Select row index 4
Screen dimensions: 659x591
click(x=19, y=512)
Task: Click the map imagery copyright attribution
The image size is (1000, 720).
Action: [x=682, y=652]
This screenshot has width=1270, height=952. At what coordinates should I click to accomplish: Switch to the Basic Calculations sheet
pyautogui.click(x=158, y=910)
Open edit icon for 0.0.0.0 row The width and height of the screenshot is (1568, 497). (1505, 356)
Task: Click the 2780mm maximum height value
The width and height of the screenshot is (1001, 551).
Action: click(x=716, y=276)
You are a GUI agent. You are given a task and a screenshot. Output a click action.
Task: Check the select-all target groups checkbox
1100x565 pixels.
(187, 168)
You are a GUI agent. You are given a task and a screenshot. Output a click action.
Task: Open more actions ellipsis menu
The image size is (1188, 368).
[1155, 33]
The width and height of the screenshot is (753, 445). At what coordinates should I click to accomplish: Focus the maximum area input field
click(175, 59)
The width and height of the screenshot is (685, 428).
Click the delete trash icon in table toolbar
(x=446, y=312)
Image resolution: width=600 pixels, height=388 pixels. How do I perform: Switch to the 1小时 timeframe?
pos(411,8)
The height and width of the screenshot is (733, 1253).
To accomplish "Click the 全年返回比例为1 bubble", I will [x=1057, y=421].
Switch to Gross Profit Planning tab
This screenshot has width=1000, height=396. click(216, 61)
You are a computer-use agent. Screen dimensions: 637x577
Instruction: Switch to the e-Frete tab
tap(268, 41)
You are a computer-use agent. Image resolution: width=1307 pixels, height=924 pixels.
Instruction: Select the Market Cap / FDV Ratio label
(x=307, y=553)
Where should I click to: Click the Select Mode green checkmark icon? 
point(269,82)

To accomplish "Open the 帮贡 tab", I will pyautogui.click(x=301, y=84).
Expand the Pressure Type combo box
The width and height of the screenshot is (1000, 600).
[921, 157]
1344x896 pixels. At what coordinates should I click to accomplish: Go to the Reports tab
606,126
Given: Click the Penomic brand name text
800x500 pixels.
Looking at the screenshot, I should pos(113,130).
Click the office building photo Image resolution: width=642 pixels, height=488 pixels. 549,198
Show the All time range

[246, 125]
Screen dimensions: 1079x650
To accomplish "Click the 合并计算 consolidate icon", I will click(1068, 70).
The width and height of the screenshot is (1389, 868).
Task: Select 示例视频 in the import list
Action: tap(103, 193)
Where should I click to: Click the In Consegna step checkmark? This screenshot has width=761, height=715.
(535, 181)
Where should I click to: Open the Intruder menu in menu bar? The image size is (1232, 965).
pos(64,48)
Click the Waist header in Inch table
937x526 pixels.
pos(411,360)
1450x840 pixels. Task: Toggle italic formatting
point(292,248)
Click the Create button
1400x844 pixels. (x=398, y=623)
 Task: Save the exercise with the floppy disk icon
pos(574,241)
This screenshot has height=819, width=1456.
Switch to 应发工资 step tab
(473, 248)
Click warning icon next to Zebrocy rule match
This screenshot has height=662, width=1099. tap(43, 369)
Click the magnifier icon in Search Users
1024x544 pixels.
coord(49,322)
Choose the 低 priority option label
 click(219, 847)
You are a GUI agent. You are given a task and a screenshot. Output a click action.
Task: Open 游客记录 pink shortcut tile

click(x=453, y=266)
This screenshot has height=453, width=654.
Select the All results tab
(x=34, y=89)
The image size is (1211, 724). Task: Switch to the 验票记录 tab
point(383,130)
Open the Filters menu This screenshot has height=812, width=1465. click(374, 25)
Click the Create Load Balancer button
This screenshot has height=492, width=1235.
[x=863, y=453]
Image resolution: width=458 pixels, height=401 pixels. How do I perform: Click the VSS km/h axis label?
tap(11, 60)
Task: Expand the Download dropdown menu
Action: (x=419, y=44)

▶ WHAT IS EXPECTED: Scan the entries and show every line in which the word "computer" is found.

▶ EXERCISE SOLUTION:
You are a computer-use agent. Screen dimensions: 637x577
You are a computer-use agent. Image resolution: width=1307 pixels, height=924 pixels.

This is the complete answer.